Dia menambahkan, sosialisasi mengenai pandemi Covid-19 diakui kurang tersampaikan secara intensif ke seluruh lapisan masyarakat. Apalagi saat ini menurutnya banyak masyarakat yang lebih mengikuti informasi dari media sosial.

“Sementara kita tahu banyak juga konten di media sosial yang melemahkan kampanye (informasi Covid-19) dengan alasan politik maupun agama,” ujarnya.

Di sisi lain dia menggarisbawahi masih banyak umat Islam yang belum mengenali perbedaan antara ibadah yang sesuai syariat dengan ibadah yang merupakan adat. Menurutnya, shalat tarawih sangat bisa dilaksanakan di rumah, pun juga bisa dilaksanakan di masjid maupun mushala (dalam kondisi normal).

Bahkan menurut riwayat Nabi Muhammad SAW, dia menjelaskan, Rasulullah lebih banyak melaksanakan shalat tarawih di rumah daripada di masjid.
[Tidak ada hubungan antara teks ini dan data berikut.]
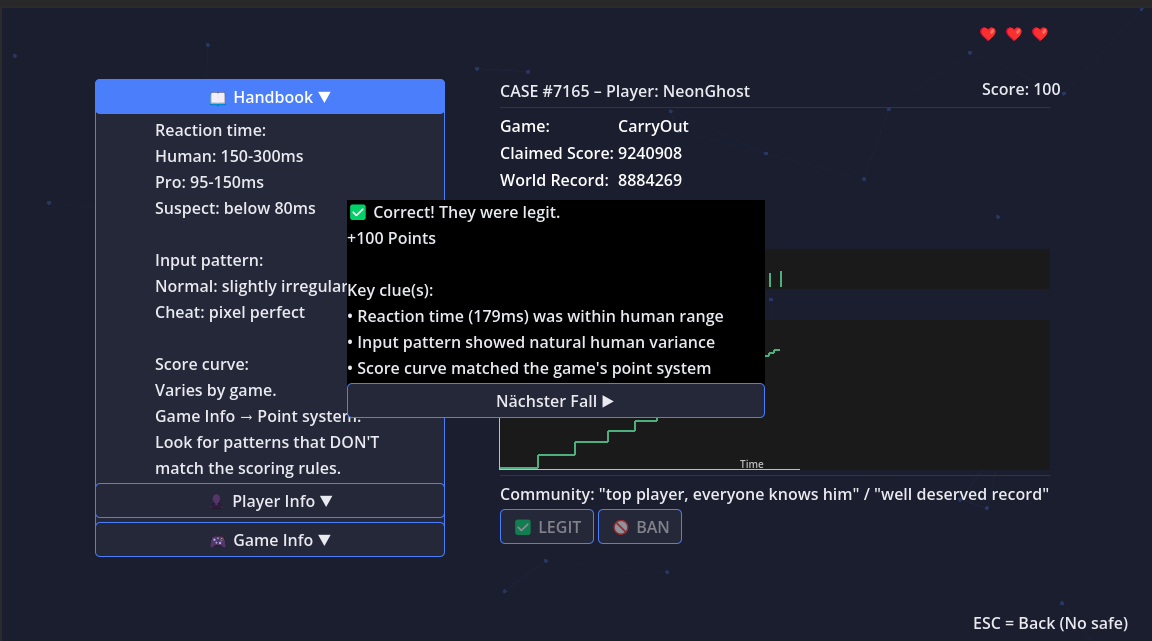Click the play arrow on Nächster Fall

pyautogui.click(x=608, y=401)
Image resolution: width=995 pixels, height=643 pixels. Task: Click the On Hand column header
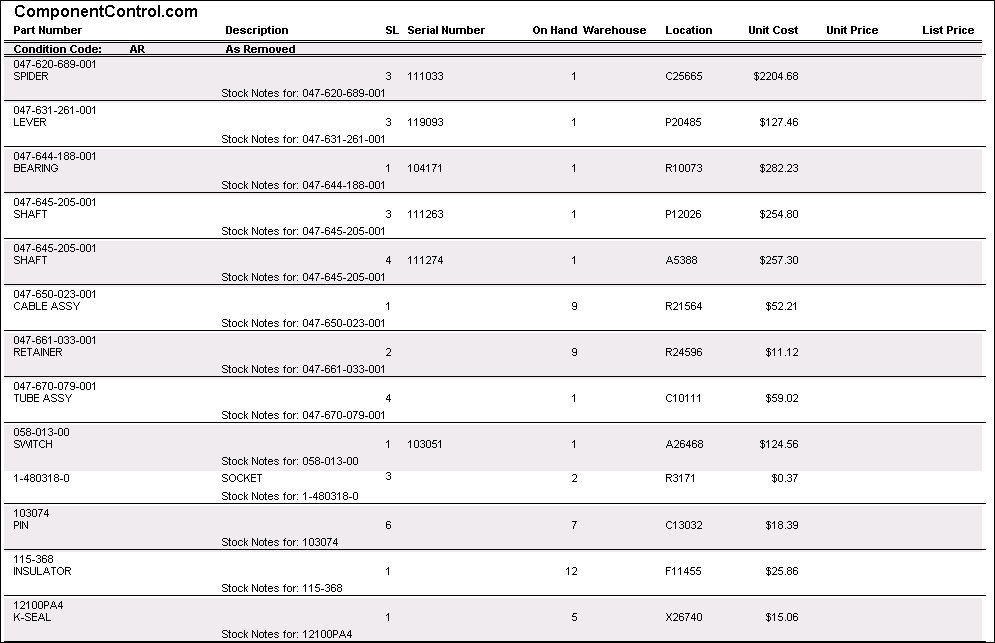point(554,30)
Di dalam kitab Shahih Bukhari dijelaskan terdapat hadits yang diriwayatkan oleh Aisyah perihal Rasulullah yang kerap menunaikan shalat tarawih di rumah.

Adapun hadisnya berbunyi: “An Aisyah anna Rasululallah SAW fil-masjidi dzata lailatin fashala bishalatihi nasun tsumma shalla minalpqabilati fakatsura an-nasu tsumma-jtama’uu minal-lailati as-tsalisati aw ar-rabiat falam yakhruj ilaihim Rasulullah SAW falamma ashbaha qala qad roaitu alladzi shona’tum falam yamna’ni minal-khuruji ilaikum illa anni khasyitu an tufrodho alaikum.”

Yang artinya: “Dari Aisyah, Rasulullah SAW melakukan sholat (tarawih) di masjid pada suatu malam. Orang-orang bermakmum kepadanya. Malam berikutnya, Rasulullah SAW kembali shalat tarawih dan jamaahnya semakin banyak. Pada malam ketiga atau keempat, jamaah telah berkumpul (kembali), tetapi Rasulullah SAW tidak keluar rumah.

Ketika pagi Rasulullah berkata: "Aku melihat apa yang kalian perbuat. Aku pun tidak ada uzur yang menghalangiku untuk keluar menemui kalian, tetapi aku khawatir (sholat tarawih) diwajibkan (dihukumi wajib berjamaah di masjid).”

Dari sisi bahasa pun, makna tarawih bisa diartikan sebagai istirahat. Artinya, ibadah ini dapat dilaksanakan tidak dengan tergesa-gesa, santai, dan untuk merelaksasi tubuh dengan cara bersujud beribadah. Rasulullah sendiri sengaja pernah melakukan shalat tarawih di rumah untuk membaca bacaan surah panjang.

Sebab jika membaca bacaan surah panjang dalam shalat berjamaah pada tarawih dilakukan, Rasulullah khawatir tak semua jamaah memiliki kemampuan fisik yang prima. Itulah sisi lain alasan mengapa Rasulullah SAW melaksanakan tarawih di rumah.